## The problem
Rewrite the data below as a numbered list, omitting any blank lines.

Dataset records
+ + + + +
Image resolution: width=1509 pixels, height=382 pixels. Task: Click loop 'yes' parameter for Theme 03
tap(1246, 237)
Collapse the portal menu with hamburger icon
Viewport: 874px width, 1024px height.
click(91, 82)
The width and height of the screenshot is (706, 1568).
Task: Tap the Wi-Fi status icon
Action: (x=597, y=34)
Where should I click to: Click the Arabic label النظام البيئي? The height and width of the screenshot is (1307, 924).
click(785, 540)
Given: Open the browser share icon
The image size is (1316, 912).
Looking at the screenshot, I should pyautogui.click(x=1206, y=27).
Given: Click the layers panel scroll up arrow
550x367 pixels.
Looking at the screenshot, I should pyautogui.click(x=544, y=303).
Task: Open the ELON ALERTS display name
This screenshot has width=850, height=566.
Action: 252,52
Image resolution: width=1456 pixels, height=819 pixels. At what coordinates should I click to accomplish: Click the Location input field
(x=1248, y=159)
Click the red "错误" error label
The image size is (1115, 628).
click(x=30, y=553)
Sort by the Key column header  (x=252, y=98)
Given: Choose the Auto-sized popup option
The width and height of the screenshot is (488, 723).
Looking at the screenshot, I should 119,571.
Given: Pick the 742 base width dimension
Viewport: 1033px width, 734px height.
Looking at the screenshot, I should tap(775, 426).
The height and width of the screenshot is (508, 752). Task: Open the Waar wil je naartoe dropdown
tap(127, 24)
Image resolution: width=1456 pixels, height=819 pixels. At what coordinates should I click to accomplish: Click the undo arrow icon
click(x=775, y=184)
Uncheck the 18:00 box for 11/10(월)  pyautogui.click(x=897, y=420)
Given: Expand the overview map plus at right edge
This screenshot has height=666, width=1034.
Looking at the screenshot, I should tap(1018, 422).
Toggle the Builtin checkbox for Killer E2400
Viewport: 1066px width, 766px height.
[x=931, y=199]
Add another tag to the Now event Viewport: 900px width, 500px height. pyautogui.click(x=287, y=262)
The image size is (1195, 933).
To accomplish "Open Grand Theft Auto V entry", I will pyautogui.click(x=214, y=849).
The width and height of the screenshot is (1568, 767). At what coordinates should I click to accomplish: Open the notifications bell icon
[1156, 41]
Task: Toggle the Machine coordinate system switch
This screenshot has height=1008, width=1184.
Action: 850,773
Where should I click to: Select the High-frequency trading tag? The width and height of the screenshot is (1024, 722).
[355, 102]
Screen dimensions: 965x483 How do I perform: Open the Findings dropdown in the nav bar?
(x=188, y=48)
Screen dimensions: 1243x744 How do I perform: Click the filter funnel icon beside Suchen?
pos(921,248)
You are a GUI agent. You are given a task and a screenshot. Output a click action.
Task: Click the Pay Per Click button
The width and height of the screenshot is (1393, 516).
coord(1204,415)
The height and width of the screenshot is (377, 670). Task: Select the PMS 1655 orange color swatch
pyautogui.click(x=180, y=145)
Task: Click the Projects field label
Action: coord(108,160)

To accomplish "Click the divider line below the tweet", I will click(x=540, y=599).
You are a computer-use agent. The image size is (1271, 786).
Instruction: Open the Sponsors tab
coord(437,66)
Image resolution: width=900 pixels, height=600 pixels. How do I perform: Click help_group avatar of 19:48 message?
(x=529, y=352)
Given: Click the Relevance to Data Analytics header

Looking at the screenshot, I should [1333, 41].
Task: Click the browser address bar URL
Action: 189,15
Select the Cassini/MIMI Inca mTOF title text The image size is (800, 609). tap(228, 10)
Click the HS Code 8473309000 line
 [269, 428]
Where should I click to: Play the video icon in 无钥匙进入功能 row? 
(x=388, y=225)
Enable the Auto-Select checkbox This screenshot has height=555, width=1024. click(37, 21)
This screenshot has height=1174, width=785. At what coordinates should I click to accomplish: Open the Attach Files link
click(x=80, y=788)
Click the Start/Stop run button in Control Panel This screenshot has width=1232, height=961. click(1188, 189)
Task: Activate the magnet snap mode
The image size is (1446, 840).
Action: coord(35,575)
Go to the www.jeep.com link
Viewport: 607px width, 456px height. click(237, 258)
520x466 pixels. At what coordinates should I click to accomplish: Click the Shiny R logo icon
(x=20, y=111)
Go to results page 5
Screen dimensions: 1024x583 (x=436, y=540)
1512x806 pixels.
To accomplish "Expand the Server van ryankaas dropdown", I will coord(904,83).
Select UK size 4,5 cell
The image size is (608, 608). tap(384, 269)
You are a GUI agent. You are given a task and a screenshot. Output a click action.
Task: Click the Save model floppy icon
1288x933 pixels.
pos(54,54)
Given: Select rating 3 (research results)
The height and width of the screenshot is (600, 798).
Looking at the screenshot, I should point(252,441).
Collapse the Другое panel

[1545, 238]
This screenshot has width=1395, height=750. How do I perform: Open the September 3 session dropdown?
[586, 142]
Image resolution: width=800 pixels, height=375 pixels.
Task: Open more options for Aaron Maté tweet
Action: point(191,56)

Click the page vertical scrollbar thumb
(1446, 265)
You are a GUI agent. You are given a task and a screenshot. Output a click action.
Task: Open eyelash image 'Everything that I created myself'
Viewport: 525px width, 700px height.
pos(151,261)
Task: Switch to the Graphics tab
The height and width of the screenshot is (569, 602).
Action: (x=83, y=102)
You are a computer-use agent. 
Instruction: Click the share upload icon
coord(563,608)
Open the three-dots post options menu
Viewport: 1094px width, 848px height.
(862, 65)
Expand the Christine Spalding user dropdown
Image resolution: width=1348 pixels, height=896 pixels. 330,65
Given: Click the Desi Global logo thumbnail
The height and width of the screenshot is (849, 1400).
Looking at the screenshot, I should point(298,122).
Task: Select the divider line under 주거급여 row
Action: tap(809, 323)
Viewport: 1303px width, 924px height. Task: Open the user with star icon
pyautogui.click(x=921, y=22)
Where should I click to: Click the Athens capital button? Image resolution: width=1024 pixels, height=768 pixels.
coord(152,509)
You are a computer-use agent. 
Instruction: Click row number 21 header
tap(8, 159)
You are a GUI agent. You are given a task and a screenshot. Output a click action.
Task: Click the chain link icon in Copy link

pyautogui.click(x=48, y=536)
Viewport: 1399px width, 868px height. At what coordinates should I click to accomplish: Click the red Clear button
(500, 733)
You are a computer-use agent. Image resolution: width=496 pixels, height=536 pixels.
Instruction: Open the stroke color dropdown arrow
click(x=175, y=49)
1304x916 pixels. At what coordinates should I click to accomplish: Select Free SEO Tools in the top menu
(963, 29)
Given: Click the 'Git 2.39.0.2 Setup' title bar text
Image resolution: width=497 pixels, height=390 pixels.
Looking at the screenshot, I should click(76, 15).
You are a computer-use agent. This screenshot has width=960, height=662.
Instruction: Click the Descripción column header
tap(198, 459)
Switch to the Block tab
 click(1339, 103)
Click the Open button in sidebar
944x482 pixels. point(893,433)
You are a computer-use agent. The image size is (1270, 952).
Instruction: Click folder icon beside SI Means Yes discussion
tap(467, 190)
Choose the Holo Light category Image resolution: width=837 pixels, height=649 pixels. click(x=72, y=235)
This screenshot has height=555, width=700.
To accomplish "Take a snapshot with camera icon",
+ + + + +
## Written solution
1. Image resolution: width=1509 pixels, height=382 pixels. Task: Click loop 'yes' parameter for Theme 03
2. tap(1246, 237)
3. Collapse the portal menu with hamburger icon
4. Viewport: 874px width, 1024px height.
5. click(91, 82)
6. The width and height of the screenshot is (706, 1568).
7. Task: Tap the Wi-Fi status icon
8. Action: (x=597, y=34)
9. Where should I click to: Click the Arabic label النظام البيئي? The height and width of the screenshot is (1307, 924).
10. click(785, 540)
11. Given: Open the browser share icon
12. The image size is (1316, 912).
13. Looking at the screenshot, I should pyautogui.click(x=1206, y=27).
14. Given: Click the layers panel scroll up arrow
15. 550x367 pixels.
16. Looking at the screenshot, I should pyautogui.click(x=544, y=303).
17. Task: Open the ELON ALERTS display name
18. This screenshot has width=850, height=566.
19. Action: 252,52
20. Image resolution: width=1456 pixels, height=819 pixels. At what coordinates should I click to accomplish: Click the Location input field
21. (x=1248, y=159)
22. Click the red "错误" error label
23. The image size is (1115, 628).
24. click(x=30, y=553)
25. Sort by the Key column header  (x=252, y=98)
26. Given: Choose the Auto-sized popup option
27. The width and height of the screenshot is (488, 723).
28. Looking at the screenshot, I should 119,571.
29. Given: Pick the 742 base width dimension
30. Viewport: 1033px width, 734px height.
31. Looking at the screenshot, I should tap(775, 426).
32. The height and width of the screenshot is (508, 752). Task: Open the Waar wil je naartoe dropdown
33. tap(127, 24)
34. Image resolution: width=1456 pixels, height=819 pixels. At what coordinates should I click to accomplish: Click the undo arrow icon
35. click(x=775, y=184)
36. Uncheck the 18:00 box for 11/10(월)  pyautogui.click(x=897, y=420)
37. Given: Expand the overview map plus at right edge
38. This screenshot has height=666, width=1034.
39. Looking at the screenshot, I should tap(1018, 422).
40. Toggle the Builtin checkbox for Killer E2400
41. Viewport: 1066px width, 766px height.
42. [x=931, y=199]
43. Add another tag to the Now event Viewport: 900px width, 500px height. pyautogui.click(x=287, y=262)
44. The image size is (1195, 933).
45. To accomplish "Open Grand Theft Auto V entry", I will pyautogui.click(x=214, y=849).
46. The width and height of the screenshot is (1568, 767). At what coordinates should I click to accomplish: Open the notifications bell icon
47. [1156, 41]
48. Task: Toggle the Machine coordinate system switch
49. This screenshot has height=1008, width=1184.
50. Action: 850,773
51. Where should I click to: Select the High-frequency trading tag? The width and height of the screenshot is (1024, 722).
52. [355, 102]
53. Screen dimensions: 965x483 How do I perform: Open the Findings dropdown in the nav bar?
54. (x=188, y=48)
55. Screen dimensions: 1243x744 How do I perform: Click the filter funnel icon beside Suchen?
56. pos(921,248)
57. You are a GUI agent. You are given a task and a screenshot. Output a click action.
58. Task: Click the Pay Per Click button
59. The width and height of the screenshot is (1393, 516).
60. coord(1204,415)
61. The height and width of the screenshot is (377, 670). Task: Select the PMS 1655 orange color swatch
62. pyautogui.click(x=180, y=145)
63. Task: Click the Projects field label
64. Action: coord(108,160)
65. To accomplish "Click the divider line below the tweet", I will click(x=540, y=599).
66. You are a computer-use agent. The image size is (1271, 786).
67. Instruction: Open the Sponsors tab
68. coord(437,66)
69. Image resolution: width=900 pixels, height=600 pixels. How do I perform: Click help_group avatar of 19:48 message?
70. (x=529, y=352)
71. Given: Click the Relevance to Data Analytics header
72. Looking at the screenshot, I should [1333, 41].
73. Task: Click the browser address bar URL
74. Action: 189,15
75. Select the Cassini/MIMI Inca mTOF title text The image size is (800, 609). tap(228, 10)
76. Click the HS Code 8473309000 line
77.  [269, 428]
78. Where should I click to: Play the video icon in 无钥匙进入功能 row? 
79. (x=388, y=225)
80. Enable the Auto-Select checkbox This screenshot has height=555, width=1024. click(37, 21)
81. This screenshot has height=1174, width=785. At what coordinates should I click to accomplish: Open the Attach Files link
82. click(x=80, y=788)
83. Click the Start/Stop run button in Control Panel This screenshot has width=1232, height=961. click(1188, 189)
84. Task: Activate the magnet snap mode
85. The image size is (1446, 840).
86. Action: coord(35,575)
87. Go to the www.jeep.com link
88. Viewport: 607px width, 456px height. click(237, 258)
89. 520x466 pixels. At what coordinates should I click to accomplish: Click the Shiny R logo icon
90. (x=20, y=111)
91. Go to results page 5
92. Screen dimensions: 1024x583 (x=436, y=540)
93. 1512x806 pixels.
94. To accomplish "Expand the Server van ryankaas dropdown", I will coord(904,83).
95. Select UK size 4,5 cell
96. The image size is (608, 608). tap(384, 269)
97. You are a GUI agent. You are given a task and a screenshot. Output a click action.
98. Task: Click the Save model floppy icon
99. 1288x933 pixels.
100. pos(54,54)
101. Given: Select rating 3 (research results)
102. The height and width of the screenshot is (600, 798).
103. Looking at the screenshot, I should point(252,441).
104. Collapse the Другое panel
105. [1545, 238]
106. This screenshot has width=1395, height=750. How do I perform: Open the September 3 session dropdown?
107. [586, 142]
108. Image resolution: width=800 pixels, height=375 pixels.
109. Task: Open more options for Aaron Maté tweet
110. Action: point(191,56)
111. Click the page vertical scrollbar thumb
112. (1446, 265)
113. You are a GUI agent. You are given a task and a screenshot. Output a click action.
114. Task: Open eyelash image 'Everything that I created myself'
115. Viewport: 525px width, 700px height.
116. pos(151,261)
117. Task: Switch to the Graphics tab
118. The height and width of the screenshot is (569, 602).
119. Action: (x=83, y=102)
120. You are a computer-use agent. 
121. Instruction: Click the share upload icon
122. coord(563,608)
123. Open the three-dots post options menu
124. Viewport: 1094px width, 848px height.
125. (862, 65)
126. Expand the Christine Spalding user dropdown
127. Image resolution: width=1348 pixels, height=896 pixels. 330,65
128. Given: Click the Desi Global logo thumbnail
129. The height and width of the screenshot is (849, 1400).
130. Looking at the screenshot, I should point(298,122).
131. Task: Select the divider line under 주거급여 row
132. Action: tap(809, 323)
133. Viewport: 1303px width, 924px height. Task: Open the user with star icon
134. pyautogui.click(x=921, y=22)
135. Where should I click to: Click the Athens capital button? Image resolution: width=1024 pixels, height=768 pixels.
136. coord(152,509)
137. You are a computer-use agent. 
138. Instruction: Click row number 21 header
139. tap(8, 159)
140. You are a GUI agent. You are given a task and a screenshot. Output a click action.
141. Task: Click the chain link icon in Copy link
142. pyautogui.click(x=48, y=536)
143. Viewport: 1399px width, 868px height. At what coordinates should I click to accomplish: Click the red Clear button
144. (500, 733)
145. You are a computer-use agent. Image resolution: width=496 pixels, height=536 pixels.
146. Instruction: Open the stroke color dropdown arrow
147. click(x=175, y=49)
148. 1304x916 pixels. At what coordinates should I click to accomplish: Select Free SEO Tools in the top menu
149. (963, 29)
150. Given: Click the 'Git 2.39.0.2 Setup' title bar text
151. Image resolution: width=497 pixels, height=390 pixels.
152. Looking at the screenshot, I should click(76, 15).
153. You are a computer-use agent. This screenshot has width=960, height=662.
154. Instruction: Click the Descripción column header
155. tap(198, 459)
156. Switch to the Block tab
157.  click(1339, 103)
158. Click the Open button in sidebar
159. 944x482 pixels. point(893,433)
160. You are a computer-use agent. The image size is (1270, 952).
161. Instruction: Click folder icon beside SI Means Yes discussion
162. tap(467, 190)
163. Choose the Holo Light category Image resolution: width=837 pixels, height=649 pixels. click(x=72, y=235)
164. This screenshot has height=555, width=700.
165. To accomplish "Take a snapshot with camera icon",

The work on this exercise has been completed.